# Exercise objective:
For the listing below, print exactly the lines from the line with "Španělsko (347, 99)" to the line with "YouTube kanále CCI (309, 2455)", both included, and nothing beyond them.

# Records shown:
* * * * *
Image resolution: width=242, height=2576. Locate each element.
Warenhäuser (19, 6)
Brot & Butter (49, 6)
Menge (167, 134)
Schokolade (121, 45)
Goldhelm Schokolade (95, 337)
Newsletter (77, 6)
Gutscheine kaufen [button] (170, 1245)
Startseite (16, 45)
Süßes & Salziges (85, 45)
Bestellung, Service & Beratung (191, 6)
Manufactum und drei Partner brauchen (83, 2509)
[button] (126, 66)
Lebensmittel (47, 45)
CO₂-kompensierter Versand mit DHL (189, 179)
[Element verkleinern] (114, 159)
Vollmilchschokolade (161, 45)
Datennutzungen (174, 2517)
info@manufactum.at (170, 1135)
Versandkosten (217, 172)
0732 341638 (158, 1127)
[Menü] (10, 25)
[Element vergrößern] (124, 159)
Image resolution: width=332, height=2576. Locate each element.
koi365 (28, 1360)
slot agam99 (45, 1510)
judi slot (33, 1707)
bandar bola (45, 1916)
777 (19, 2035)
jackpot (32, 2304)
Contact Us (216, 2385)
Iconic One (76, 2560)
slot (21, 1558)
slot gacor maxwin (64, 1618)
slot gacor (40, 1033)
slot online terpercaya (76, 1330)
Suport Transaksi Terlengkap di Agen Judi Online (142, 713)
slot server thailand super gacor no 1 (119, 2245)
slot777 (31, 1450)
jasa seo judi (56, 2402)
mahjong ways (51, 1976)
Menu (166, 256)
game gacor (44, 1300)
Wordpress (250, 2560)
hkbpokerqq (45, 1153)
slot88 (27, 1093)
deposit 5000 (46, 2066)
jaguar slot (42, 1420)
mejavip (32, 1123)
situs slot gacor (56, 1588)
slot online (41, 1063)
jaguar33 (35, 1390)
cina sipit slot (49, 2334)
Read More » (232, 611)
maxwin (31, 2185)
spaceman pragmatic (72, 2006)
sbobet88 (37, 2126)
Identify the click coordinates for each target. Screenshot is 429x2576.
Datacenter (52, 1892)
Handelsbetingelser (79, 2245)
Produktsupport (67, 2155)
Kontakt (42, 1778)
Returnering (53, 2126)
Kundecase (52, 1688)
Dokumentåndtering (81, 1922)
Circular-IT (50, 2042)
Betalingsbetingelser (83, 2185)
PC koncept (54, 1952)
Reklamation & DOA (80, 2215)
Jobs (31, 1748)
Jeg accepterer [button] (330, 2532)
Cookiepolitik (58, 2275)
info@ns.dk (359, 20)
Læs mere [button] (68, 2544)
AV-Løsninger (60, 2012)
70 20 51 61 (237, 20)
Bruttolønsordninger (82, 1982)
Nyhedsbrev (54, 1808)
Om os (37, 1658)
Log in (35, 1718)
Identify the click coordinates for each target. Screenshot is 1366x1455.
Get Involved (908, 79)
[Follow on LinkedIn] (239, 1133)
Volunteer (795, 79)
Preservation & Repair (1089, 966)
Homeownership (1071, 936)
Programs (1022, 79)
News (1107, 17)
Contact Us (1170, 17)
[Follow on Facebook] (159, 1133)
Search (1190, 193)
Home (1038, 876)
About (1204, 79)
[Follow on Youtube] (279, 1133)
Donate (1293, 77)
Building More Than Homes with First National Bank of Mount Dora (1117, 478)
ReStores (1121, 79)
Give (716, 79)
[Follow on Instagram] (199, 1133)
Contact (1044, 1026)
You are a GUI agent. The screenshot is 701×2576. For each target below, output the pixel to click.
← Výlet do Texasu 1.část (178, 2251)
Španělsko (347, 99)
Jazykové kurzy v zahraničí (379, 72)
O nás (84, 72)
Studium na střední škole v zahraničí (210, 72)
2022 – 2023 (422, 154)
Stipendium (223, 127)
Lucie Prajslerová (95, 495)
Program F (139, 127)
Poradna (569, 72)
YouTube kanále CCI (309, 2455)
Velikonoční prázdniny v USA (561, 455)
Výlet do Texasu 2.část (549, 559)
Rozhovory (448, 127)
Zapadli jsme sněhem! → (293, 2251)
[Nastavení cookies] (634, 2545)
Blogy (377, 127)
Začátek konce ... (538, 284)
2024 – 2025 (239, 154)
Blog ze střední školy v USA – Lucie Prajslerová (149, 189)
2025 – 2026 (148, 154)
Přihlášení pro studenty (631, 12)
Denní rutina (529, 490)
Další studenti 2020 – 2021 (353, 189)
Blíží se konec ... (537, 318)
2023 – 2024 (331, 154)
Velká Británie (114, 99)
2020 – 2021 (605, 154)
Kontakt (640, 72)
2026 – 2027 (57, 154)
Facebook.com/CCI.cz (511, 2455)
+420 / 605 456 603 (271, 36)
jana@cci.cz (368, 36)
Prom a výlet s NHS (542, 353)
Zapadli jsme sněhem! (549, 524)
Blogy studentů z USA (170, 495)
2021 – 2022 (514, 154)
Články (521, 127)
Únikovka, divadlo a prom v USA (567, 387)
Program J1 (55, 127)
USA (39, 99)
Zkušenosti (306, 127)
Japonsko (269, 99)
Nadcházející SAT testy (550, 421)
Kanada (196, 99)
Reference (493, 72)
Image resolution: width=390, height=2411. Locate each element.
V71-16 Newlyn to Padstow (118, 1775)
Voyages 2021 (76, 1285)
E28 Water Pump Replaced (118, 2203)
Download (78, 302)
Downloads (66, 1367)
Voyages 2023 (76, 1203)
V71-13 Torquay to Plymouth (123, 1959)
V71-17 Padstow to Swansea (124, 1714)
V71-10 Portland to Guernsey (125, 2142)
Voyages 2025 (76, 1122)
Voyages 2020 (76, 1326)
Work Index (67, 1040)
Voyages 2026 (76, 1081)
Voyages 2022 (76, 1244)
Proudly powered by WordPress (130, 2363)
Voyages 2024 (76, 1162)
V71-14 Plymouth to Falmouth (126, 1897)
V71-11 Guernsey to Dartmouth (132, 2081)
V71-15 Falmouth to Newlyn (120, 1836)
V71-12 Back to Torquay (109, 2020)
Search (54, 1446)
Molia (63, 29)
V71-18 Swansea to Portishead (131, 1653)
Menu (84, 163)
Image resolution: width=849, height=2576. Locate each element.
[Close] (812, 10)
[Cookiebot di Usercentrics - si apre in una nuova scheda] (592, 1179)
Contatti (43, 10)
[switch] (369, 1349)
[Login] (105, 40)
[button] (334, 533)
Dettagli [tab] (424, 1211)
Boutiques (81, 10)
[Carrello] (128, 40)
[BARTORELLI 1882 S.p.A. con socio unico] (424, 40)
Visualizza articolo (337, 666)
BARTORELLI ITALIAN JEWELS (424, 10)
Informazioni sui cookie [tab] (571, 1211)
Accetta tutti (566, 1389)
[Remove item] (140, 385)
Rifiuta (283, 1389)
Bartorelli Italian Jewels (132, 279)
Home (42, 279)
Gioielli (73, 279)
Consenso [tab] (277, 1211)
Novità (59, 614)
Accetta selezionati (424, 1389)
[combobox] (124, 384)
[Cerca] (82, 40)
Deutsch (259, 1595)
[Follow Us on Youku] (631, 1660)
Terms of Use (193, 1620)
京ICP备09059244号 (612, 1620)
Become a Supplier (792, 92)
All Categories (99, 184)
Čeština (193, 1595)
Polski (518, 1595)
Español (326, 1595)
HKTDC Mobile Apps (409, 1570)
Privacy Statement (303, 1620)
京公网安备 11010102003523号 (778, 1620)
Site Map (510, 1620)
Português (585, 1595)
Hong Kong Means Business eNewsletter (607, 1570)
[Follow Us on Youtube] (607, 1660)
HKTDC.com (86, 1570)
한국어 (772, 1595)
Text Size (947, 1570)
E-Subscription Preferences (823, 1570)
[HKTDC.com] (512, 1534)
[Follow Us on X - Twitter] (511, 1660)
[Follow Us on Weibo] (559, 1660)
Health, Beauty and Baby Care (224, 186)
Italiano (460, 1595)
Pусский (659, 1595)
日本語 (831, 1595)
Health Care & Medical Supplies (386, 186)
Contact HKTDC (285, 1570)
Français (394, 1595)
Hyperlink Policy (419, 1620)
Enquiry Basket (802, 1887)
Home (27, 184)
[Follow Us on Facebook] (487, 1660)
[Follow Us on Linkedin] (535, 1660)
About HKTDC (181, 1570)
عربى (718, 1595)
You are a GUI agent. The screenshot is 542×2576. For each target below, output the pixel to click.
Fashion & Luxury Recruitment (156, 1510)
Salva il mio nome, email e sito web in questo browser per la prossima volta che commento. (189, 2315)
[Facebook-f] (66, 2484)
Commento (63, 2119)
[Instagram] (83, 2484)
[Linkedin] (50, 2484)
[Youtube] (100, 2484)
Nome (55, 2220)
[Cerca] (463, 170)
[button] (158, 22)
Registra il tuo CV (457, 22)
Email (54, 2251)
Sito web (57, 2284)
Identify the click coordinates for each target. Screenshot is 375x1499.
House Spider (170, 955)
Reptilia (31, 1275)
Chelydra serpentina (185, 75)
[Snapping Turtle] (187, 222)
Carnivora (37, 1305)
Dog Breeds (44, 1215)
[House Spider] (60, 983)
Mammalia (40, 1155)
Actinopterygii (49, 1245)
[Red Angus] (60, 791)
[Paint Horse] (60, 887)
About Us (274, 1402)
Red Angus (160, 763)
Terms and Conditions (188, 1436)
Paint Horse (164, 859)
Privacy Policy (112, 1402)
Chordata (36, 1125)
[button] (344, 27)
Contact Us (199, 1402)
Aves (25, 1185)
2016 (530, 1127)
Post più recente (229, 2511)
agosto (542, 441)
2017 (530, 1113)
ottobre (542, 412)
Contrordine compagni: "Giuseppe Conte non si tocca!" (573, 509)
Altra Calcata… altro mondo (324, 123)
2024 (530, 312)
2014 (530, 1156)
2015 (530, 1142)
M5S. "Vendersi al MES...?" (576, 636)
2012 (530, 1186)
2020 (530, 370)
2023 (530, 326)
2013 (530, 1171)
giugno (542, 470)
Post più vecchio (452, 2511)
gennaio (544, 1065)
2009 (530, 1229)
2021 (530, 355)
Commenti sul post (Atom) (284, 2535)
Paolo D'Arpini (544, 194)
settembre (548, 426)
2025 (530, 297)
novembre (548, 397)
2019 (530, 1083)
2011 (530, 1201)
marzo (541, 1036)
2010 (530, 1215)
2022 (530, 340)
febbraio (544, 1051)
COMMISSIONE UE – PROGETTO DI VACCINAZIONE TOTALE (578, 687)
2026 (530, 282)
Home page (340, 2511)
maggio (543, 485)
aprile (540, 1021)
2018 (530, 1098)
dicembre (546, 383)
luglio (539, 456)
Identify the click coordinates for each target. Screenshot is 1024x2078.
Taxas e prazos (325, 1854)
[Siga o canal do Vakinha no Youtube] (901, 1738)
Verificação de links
* * * * *
# Task answer:
Španělsko (347, 99)
Jazykové kurzy v zahraničí (379, 72)
O nás (84, 72)
Studium na střední škole v zahraničí (210, 72)
2022 – 2023 (422, 154)
Stipendium (223, 127)
Lucie Prajslerová (95, 495)
Program F (139, 127)
Poradna (569, 72)
YouTube kanále CCI (309, 2455)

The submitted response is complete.